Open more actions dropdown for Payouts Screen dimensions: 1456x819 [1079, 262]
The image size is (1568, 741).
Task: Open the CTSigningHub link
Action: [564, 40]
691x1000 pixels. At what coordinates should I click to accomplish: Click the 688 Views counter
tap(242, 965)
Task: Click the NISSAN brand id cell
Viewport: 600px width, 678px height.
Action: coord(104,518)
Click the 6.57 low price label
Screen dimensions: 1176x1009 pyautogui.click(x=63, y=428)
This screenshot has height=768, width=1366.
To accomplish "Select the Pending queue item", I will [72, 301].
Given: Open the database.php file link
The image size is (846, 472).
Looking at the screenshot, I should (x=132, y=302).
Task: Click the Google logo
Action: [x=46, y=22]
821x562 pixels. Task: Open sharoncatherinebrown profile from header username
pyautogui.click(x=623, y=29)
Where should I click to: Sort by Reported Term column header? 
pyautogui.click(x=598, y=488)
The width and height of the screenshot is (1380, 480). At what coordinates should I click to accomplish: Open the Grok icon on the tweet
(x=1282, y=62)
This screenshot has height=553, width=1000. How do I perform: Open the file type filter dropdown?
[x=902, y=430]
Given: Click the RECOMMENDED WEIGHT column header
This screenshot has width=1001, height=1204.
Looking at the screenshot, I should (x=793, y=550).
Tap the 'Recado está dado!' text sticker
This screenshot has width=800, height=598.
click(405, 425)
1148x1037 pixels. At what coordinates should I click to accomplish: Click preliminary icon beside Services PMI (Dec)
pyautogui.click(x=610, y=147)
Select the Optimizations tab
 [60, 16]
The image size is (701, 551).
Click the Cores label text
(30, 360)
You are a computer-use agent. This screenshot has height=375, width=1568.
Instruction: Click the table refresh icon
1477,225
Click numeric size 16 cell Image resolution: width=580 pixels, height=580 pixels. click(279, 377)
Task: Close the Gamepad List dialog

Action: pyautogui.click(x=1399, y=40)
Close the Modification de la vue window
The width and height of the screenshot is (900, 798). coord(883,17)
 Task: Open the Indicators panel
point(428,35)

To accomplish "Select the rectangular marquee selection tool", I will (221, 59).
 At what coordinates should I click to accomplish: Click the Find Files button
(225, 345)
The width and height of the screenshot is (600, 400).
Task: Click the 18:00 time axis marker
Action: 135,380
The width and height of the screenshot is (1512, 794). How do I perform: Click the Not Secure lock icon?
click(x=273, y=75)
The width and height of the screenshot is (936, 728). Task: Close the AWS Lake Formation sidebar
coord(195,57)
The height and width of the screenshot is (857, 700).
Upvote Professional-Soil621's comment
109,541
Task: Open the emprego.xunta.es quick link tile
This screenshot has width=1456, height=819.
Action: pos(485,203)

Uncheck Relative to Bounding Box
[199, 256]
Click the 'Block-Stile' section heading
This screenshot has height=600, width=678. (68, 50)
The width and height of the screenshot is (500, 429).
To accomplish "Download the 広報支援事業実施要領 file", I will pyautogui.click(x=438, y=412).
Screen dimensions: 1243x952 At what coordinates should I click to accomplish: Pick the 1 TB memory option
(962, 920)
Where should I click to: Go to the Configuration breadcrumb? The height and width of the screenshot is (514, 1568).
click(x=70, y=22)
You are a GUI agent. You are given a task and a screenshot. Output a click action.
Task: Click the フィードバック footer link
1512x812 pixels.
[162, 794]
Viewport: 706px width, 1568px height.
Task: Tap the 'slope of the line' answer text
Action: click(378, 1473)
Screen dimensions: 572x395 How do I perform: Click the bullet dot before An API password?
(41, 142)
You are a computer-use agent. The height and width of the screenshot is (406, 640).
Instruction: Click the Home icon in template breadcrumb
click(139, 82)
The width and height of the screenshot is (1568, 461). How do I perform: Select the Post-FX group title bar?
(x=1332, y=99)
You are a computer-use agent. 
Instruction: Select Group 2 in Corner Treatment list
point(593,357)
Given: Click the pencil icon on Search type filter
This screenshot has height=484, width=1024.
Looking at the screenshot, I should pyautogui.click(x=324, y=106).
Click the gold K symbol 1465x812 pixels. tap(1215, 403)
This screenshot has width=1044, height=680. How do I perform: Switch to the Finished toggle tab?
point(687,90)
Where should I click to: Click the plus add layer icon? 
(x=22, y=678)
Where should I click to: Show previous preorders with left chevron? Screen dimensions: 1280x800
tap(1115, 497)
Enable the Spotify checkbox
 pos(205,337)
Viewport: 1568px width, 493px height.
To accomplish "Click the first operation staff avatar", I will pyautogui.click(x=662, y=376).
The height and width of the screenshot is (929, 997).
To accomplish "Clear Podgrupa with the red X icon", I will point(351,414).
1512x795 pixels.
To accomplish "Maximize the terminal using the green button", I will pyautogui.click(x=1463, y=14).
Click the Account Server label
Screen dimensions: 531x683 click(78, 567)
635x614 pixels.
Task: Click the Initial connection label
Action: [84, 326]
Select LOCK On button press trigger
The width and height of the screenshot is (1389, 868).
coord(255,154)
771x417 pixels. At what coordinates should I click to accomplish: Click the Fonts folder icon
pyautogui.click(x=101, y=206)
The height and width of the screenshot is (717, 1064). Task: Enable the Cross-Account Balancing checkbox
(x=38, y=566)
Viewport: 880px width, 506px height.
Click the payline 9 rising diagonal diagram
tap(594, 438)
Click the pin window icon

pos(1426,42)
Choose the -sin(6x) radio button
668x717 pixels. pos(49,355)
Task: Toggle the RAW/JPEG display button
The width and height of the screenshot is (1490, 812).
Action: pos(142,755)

*Instructions for the task*. Each line above from the one with "The height and width of the screenshot is (857, 700)." up to and including the one with "The height and width of the screenshot is (929, 997)." must be set down exactly, and no line outside that span may appear.

*The answer*.
The height and width of the screenshot is (857, 700).
Upvote Professional-Soil621's comment
109,541
Task: Open the emprego.xunta.es quick link tile
This screenshot has width=1456, height=819.
Action: pos(485,203)

Uncheck Relative to Bounding Box
[199, 256]
Click the 'Block-Stile' section heading
This screenshot has height=600, width=678. (68, 50)
The width and height of the screenshot is (500, 429).
To accomplish "Download the 広報支援事業実施要領 file", I will pyautogui.click(x=438, y=412).
Screen dimensions: 1243x952 At what coordinates should I click to accomplish: Pick the 1 TB memory option
(962, 920)
Where should I click to: Go to the Configuration breadcrumb? The height and width of the screenshot is (514, 1568).
click(x=70, y=22)
You are a GUI agent. You are given a task and a screenshot. Output a click action.
Task: Click the フィードバック footer link
1512x812 pixels.
[162, 794]
Viewport: 706px width, 1568px height.
Task: Tap the 'slope of the line' answer text
Action: click(378, 1473)
Screen dimensions: 572x395 How do I perform: Click the bullet dot before An API password?
(41, 142)
You are a computer-use agent. The height and width of the screenshot is (406, 640).
Instruction: Click the Home icon in template breadcrumb
click(139, 82)
The width and height of the screenshot is (1568, 461). How do I perform: Select the Post-FX group title bar?
(x=1332, y=99)
You are a computer-use agent. 
Instruction: Select Group 2 in Corner Treatment list
point(593,357)
Given: Click the pencil icon on Search type filter
This screenshot has height=484, width=1024.
Looking at the screenshot, I should pyautogui.click(x=324, y=106).
Click the gold K symbol 1465x812 pixels. tap(1215, 403)
This screenshot has width=1044, height=680. How do I perform: Switch to the Finished toggle tab?
point(687,90)
Where should I click to: Click the plus add layer icon? 
(x=22, y=678)
Where should I click to: Show previous preorders with left chevron? Screen dimensions: 1280x800
tap(1115, 497)
Enable the Spotify checkbox
 pos(205,337)
Viewport: 1568px width, 493px height.
To accomplish "Click the first operation staff avatar", I will pyautogui.click(x=662, y=376).
The height and width of the screenshot is (929, 997).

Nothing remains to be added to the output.